What is it about gazing at a collection of threads? I am sure I am not the only stitcher or sewer who loves to collect threads to use in their stitching, but actually just loves to look at them. I used to employ a lovely lady, called Helen, who had the posh title of ‘Jane Greenoff’s PA’. (She kept me sane when the Cross Stitch Guild and the Inglestone Collection were both run here in the house and I was on deadline with a book.) Helen was a thread hunter and very rarely broke into her stash to actually use the threads. She had old-fashioned sweet jars on her desk, stuffed with lovely threads and just looked at them.
Having confessed my addiction to coloured threads, you can imagine my reaction when I first saw Gloriana 12-ply silk whilst attending the Knitting & Stitching Show in Harrogate. It was love at first sight and I have used the silk personally for some years now. I think that my favourite shades are ‘Flowers of Italy’ and ‘Harvest Grape’ but it is very difficult to choose.
Earlier this year there was a very happy coincidence… To cut yet another long story short, I was chatting to the lovely Carol Hughes (of Silver Counting Pins fame) and she mentioned that she had rather a lot of Gloriana threads left from her business when she decided to retire. Would I like to play with some? What could I say?

====================

> _Tasks to carry out_
[A] List every person named in the passage on collecting threads.
[B] According to the passage on collecting threads, why did Carol Hughes have a large quantity of Gloriana threads?
[C] Proceed with the passage on collecting threads, writing on from its final sentence.

> _Data excerpts_
====================

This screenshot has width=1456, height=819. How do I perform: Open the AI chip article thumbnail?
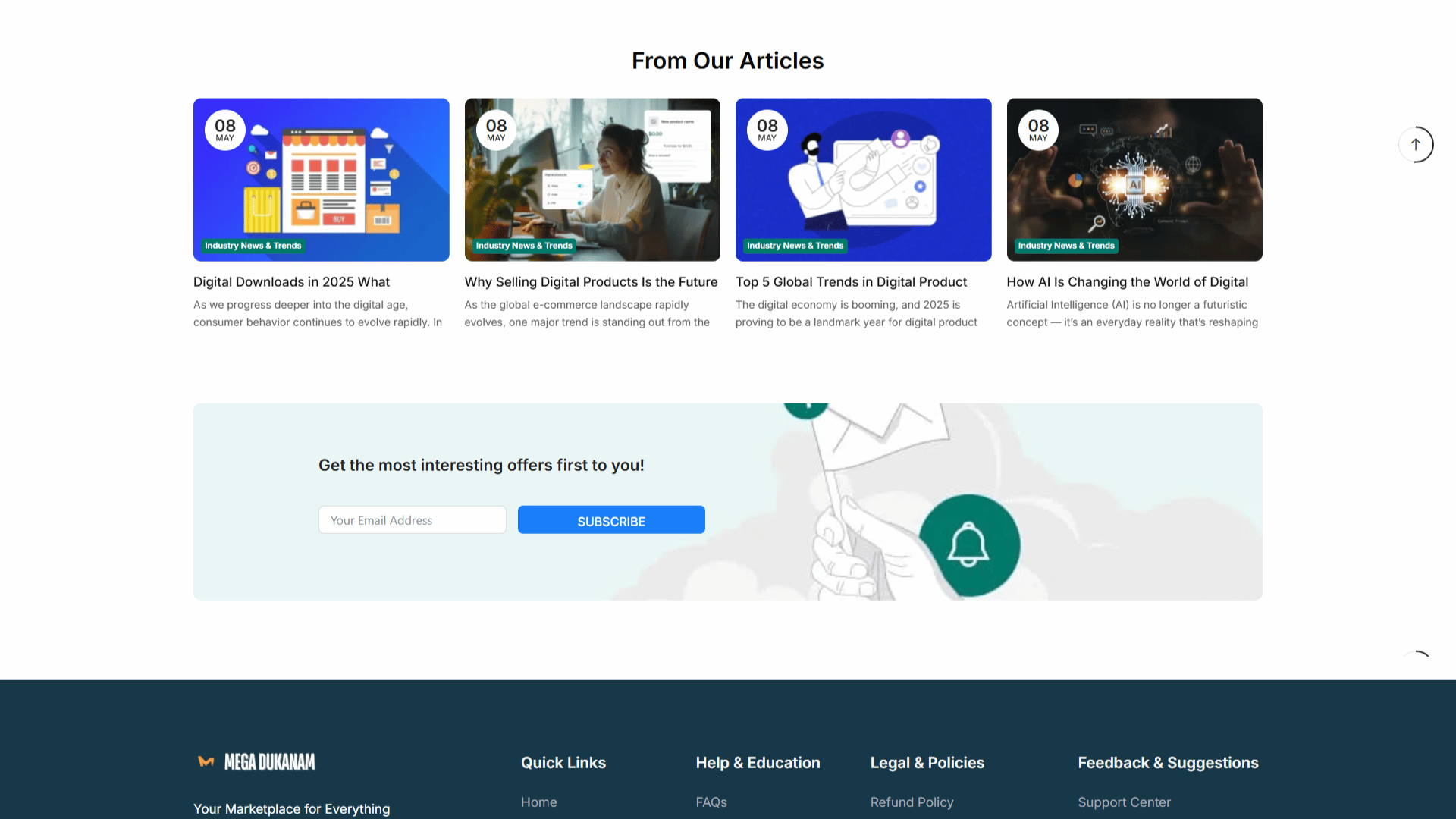coord(1134,180)
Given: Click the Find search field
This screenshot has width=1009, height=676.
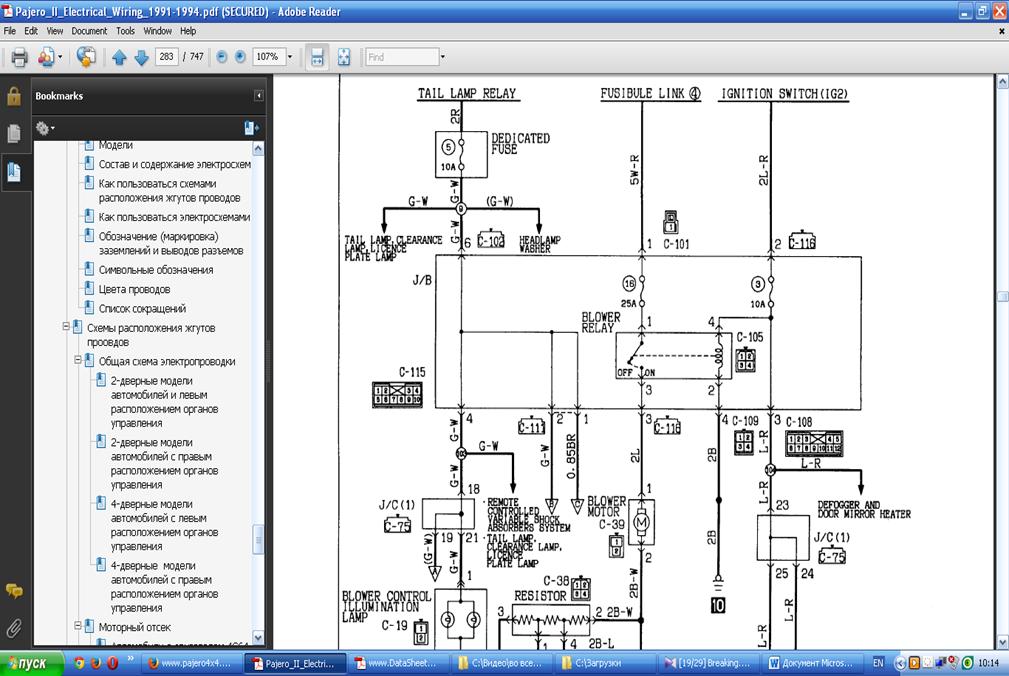Looking at the screenshot, I should pos(401,57).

====================

> _Replies_
[A] Helen, Jane Greenoff, Carol Hughes

[B] She had a lot of Gloriana threads left over from her business after she decided to retire.

[C]
And so it was that 1500 skeins arrived at my door and I began to plan what to do with them. It was a little overwhelming at first, but I soon had all the colours spread out and began to arrange them into pleasing groups. They started to make pictures in my head and themes emerged. Rather unsurprisingly, I associated the wonderful colours with gardens. My very first collection is inspired by Claude Monet’s garden at Giverny, including colours to reflect everything from the dahlias of my visit last autumn to the green of the shutters on the house.
With Helen’s sweet jars still in my mind, I knew how important presentation would be for fellow thread lovers. Lots of research followed and I was thrilled to find that it would be possible to box the silks wound on replica antique thread winders. So that is how we ended up with all the threads and the pretty winders in our kitchen here at Pinks Barn and why we have been eating on our laps for a week! Bill has stopped commenting on my ‘retired’ status and gently raises his eyes to the ceiling when I mention things like researching antique thread winders.